▶ **What is expected**
Reproduce each record below exactly as written.
- - - - - - -
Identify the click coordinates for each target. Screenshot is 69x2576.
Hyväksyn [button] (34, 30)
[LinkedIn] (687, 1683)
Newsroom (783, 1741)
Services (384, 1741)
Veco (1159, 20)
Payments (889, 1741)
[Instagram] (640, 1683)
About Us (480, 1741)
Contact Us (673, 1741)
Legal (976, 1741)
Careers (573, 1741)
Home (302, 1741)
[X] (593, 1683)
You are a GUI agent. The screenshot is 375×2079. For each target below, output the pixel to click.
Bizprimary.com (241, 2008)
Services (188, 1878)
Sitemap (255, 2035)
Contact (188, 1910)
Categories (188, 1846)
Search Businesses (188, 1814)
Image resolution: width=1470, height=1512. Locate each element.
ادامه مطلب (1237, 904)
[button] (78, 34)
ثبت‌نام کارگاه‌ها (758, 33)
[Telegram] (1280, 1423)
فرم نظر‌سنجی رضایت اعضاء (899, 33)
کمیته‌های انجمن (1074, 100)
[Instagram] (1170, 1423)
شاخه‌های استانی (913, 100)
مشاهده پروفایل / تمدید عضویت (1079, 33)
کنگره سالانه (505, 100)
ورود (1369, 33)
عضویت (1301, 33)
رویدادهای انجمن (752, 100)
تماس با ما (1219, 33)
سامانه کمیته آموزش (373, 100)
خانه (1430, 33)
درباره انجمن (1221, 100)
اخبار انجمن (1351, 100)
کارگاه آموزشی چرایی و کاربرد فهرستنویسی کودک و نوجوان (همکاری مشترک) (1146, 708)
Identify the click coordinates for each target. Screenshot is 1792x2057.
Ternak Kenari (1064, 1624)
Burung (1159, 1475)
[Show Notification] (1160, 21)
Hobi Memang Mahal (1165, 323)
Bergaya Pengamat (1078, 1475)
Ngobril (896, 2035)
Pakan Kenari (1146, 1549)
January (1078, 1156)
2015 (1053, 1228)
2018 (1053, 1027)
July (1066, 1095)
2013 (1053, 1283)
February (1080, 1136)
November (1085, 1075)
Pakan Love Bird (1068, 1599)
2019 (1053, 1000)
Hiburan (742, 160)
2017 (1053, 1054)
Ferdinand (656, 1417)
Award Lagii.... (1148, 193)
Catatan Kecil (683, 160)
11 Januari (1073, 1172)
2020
- - - - - - -
▶ **Result below**
Identify the click coordinates for each target. Screenshot is 69x2576.
Hyväksyn [button] (34, 30)
[LinkedIn] (687, 1683)
Newsroom (783, 1741)
Services (384, 1741)
Veco (1159, 20)
Payments (889, 1741)
[Instagram] (640, 1683)
About Us (480, 1741)
Contact Us (673, 1741)
Legal (976, 1741)
Careers (573, 1741)
Home (302, 1741)
[X] (593, 1683)
You are a GUI agent. The screenshot is 375×2079. For each target below, output the pixel to click.
Bizprimary.com (241, 2008)
Services (188, 1878)
Sitemap (255, 2035)
Contact (188, 1910)
Categories (188, 1846)
Search Businesses (188, 1814)
Image resolution: width=1470, height=1512. Locate each element.
ادامه مطلب (1237, 904)
[button] (78, 34)
ثبت‌نام کارگاه‌ها (758, 33)
[Telegram] (1280, 1423)
فرم نظر‌سنجی رضایت اعضاء (899, 33)
کمیته‌های انجمن (1074, 100)
[Instagram] (1170, 1423)
شاخه‌های استانی (913, 100)
مشاهده پروفایل / تمدید عضویت (1079, 33)
کنگره سالانه (505, 100)
ورود (1369, 33)
عضویت (1301, 33)
رویدادهای انجمن (752, 100)
تماس با ما (1219, 33)
سامانه کمیته آموزش (373, 100)
خانه (1430, 33)
درباره انجمن (1221, 100)
اخبار انجمن (1351, 100)
کارگاه آموزشی چرایی و کاربرد فهرستنویسی کودک و نوجوان (همکاری مشترک) (1146, 708)
Identify the click coordinates for each target. Screenshot is 1792x2057.
Ternak Kenari (1064, 1624)
Burung (1159, 1475)
[Show Notification] (1160, 21)
Hobi Memang Mahal (1165, 323)
Bergaya Pengamat (1078, 1475)
Ngobril (896, 2035)
Pakan Kenari (1146, 1549)
January (1078, 1156)
2015 (1053, 1228)
2018 (1053, 1027)
July (1066, 1095)
2013 (1053, 1283)
February (1080, 1136)
November (1085, 1075)
Pakan Love Bird (1068, 1599)
2019 (1053, 1000)
Hiburan (742, 160)
2017 (1053, 1054)
Ferdinand (656, 1417)
Award Lagii.... (1148, 193)
Catatan Kecil (683, 160)
11 Januari (1073, 1172)
2020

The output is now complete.